## REQUIRED WORK
Please work out how many lines below contain the word "position", and reply with only that number.

RECORDS FOR THE TASK Start Marker

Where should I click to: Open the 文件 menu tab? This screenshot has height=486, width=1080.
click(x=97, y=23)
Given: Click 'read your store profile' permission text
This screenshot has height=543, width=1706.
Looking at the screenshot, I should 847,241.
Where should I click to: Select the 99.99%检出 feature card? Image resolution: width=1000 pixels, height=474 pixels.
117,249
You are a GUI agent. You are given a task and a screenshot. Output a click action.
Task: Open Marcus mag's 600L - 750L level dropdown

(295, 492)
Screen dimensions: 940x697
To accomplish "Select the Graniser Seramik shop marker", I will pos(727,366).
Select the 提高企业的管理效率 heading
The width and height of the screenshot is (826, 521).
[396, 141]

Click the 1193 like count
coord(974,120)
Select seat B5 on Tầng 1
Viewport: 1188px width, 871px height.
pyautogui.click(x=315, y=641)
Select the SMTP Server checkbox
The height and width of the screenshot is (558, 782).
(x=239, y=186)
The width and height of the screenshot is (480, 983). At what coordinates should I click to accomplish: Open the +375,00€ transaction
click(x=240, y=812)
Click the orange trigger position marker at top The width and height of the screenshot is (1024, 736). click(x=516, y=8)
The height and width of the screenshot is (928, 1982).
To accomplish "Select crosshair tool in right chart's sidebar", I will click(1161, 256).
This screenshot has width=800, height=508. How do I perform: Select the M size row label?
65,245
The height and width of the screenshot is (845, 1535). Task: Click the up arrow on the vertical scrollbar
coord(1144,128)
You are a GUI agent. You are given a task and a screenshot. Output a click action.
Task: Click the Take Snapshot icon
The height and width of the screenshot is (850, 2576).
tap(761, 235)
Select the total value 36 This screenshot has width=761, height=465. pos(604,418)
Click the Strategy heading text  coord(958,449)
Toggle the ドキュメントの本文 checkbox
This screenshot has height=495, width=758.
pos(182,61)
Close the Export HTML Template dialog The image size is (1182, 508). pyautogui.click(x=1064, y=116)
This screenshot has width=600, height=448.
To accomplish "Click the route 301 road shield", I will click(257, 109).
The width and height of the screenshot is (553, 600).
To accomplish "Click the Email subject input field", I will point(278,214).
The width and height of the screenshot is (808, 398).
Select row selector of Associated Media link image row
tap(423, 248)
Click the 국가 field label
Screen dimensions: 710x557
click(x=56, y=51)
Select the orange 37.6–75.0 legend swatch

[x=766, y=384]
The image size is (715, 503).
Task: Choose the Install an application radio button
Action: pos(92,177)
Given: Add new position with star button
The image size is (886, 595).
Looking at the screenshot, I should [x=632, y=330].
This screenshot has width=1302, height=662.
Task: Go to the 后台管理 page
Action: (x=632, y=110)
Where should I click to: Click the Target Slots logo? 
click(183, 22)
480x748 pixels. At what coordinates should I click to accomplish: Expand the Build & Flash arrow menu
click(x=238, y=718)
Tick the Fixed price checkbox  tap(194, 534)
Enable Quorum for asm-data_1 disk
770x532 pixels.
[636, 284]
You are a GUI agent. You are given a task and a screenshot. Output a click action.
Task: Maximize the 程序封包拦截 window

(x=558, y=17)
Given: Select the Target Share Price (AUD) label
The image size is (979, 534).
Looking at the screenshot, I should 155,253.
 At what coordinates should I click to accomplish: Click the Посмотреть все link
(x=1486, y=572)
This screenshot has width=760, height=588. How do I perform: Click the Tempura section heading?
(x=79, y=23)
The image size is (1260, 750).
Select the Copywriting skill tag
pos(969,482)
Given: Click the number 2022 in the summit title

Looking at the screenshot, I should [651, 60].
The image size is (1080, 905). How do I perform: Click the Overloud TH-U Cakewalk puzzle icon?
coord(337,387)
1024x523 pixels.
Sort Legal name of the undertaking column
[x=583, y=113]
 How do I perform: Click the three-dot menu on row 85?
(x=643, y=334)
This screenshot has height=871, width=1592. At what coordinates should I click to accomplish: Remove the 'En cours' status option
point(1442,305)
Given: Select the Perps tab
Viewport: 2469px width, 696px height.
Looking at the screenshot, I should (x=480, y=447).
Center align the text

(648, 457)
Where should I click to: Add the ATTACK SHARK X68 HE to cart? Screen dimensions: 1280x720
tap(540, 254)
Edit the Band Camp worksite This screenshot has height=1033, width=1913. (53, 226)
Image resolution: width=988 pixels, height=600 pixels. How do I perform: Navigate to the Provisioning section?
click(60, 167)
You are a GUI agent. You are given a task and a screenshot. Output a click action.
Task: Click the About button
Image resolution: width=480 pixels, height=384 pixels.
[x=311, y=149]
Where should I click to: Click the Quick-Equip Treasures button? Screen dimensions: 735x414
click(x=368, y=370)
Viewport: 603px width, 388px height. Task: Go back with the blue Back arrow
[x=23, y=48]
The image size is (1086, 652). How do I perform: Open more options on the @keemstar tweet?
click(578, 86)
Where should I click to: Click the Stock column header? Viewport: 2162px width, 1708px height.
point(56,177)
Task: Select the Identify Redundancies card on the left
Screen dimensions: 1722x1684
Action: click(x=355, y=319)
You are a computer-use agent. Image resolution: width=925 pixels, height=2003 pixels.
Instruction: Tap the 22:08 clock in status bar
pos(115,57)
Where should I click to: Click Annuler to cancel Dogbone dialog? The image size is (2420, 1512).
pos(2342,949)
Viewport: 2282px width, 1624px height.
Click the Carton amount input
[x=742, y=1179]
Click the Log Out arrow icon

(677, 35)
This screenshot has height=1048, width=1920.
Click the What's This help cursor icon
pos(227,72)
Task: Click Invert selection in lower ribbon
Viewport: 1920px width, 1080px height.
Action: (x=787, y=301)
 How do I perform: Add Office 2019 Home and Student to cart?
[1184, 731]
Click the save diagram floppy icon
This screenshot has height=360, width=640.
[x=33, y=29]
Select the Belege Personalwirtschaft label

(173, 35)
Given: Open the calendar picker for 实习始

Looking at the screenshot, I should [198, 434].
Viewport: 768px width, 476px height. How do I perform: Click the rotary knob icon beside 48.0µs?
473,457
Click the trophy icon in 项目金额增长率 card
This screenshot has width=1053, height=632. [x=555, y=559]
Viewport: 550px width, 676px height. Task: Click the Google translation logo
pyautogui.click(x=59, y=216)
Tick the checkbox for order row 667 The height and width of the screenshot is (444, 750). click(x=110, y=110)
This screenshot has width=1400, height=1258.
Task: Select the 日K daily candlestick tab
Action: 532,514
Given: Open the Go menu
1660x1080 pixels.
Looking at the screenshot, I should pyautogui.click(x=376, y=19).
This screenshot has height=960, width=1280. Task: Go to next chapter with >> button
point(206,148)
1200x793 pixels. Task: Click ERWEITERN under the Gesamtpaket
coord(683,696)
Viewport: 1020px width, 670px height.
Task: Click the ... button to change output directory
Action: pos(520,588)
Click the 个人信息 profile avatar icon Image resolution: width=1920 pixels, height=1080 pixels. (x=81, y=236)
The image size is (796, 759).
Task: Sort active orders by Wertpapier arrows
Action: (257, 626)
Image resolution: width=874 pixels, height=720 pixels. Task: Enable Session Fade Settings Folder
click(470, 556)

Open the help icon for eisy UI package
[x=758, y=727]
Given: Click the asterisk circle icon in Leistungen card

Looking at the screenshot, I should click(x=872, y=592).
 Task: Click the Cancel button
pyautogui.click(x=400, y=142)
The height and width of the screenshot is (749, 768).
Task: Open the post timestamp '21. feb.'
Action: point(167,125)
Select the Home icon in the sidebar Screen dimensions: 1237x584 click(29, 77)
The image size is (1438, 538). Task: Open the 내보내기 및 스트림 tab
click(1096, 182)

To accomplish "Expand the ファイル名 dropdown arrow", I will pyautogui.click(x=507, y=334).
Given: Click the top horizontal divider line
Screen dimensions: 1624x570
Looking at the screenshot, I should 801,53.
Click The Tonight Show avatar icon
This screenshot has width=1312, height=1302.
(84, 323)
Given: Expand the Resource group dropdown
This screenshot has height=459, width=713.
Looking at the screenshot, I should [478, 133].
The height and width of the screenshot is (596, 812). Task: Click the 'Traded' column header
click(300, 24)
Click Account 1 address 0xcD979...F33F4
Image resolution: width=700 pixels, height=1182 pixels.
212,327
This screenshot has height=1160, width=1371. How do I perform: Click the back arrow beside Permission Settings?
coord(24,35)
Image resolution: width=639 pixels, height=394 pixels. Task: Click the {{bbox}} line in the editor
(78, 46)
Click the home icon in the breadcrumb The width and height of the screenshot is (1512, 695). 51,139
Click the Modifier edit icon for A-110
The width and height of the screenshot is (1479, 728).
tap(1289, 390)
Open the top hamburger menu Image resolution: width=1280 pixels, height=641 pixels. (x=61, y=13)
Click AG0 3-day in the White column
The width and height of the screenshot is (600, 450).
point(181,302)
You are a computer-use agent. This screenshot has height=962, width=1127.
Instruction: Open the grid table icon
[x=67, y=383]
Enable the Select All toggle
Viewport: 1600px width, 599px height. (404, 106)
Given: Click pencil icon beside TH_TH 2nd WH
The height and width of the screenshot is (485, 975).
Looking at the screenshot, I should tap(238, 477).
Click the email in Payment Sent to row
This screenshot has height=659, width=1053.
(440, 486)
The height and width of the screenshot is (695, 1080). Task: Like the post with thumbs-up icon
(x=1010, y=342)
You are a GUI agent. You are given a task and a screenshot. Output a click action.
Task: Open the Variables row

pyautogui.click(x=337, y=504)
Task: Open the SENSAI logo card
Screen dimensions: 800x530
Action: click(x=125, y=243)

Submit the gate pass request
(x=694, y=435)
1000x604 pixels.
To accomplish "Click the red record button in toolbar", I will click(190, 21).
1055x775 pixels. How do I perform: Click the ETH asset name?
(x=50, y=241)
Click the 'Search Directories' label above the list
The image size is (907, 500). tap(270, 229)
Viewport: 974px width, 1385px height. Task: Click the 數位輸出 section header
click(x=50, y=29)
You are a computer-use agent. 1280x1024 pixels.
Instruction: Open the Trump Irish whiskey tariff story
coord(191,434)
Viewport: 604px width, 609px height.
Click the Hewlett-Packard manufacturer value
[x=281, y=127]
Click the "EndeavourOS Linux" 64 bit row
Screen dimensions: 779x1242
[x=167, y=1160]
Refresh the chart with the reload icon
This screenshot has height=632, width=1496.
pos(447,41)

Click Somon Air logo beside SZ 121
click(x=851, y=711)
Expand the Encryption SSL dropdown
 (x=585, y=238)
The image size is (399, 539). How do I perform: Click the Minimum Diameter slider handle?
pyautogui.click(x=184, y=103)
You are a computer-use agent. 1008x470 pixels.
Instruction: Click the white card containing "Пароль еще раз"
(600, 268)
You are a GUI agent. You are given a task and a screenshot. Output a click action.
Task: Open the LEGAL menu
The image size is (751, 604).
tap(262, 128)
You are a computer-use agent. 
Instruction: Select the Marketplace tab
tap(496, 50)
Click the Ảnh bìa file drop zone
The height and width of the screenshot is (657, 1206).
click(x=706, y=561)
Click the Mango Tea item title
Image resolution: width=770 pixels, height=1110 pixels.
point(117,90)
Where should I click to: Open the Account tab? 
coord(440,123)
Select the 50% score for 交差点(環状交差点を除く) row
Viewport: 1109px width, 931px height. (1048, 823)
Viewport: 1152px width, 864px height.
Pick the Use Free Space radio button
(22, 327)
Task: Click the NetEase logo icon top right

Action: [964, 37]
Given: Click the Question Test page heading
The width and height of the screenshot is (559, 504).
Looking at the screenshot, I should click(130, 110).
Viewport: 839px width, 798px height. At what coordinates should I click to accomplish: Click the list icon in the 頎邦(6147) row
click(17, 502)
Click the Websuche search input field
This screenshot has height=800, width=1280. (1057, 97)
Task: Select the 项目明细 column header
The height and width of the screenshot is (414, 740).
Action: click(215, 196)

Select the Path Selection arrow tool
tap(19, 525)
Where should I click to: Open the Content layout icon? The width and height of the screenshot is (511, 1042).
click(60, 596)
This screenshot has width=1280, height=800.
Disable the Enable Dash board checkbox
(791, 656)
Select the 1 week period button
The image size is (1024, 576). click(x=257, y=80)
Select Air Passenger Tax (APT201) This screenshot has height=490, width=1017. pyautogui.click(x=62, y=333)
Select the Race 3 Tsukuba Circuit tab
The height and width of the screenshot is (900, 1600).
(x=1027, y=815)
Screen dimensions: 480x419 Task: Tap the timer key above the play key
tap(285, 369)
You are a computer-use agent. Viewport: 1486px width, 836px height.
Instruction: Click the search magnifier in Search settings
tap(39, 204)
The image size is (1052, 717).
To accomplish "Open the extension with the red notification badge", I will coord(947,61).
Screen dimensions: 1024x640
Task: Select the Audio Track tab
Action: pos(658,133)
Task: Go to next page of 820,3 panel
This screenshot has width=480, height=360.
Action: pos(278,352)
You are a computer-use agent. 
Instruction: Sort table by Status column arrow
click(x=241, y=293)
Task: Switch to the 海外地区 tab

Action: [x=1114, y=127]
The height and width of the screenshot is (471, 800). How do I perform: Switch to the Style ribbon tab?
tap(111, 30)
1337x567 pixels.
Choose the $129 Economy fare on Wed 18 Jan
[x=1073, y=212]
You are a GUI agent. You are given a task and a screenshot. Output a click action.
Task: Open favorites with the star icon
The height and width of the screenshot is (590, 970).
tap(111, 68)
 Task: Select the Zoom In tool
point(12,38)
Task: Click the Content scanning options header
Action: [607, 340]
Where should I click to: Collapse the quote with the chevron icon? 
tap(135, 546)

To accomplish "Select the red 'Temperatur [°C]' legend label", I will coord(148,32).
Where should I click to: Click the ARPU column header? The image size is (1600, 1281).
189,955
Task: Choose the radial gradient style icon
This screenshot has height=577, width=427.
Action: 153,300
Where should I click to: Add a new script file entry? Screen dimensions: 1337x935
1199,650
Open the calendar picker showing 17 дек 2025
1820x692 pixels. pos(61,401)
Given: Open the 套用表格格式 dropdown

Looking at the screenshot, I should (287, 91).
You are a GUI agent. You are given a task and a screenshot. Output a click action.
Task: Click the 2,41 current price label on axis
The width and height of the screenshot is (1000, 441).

RECORDS FOR THE TASK End Marker

## ANSWER FOR THE TASK
2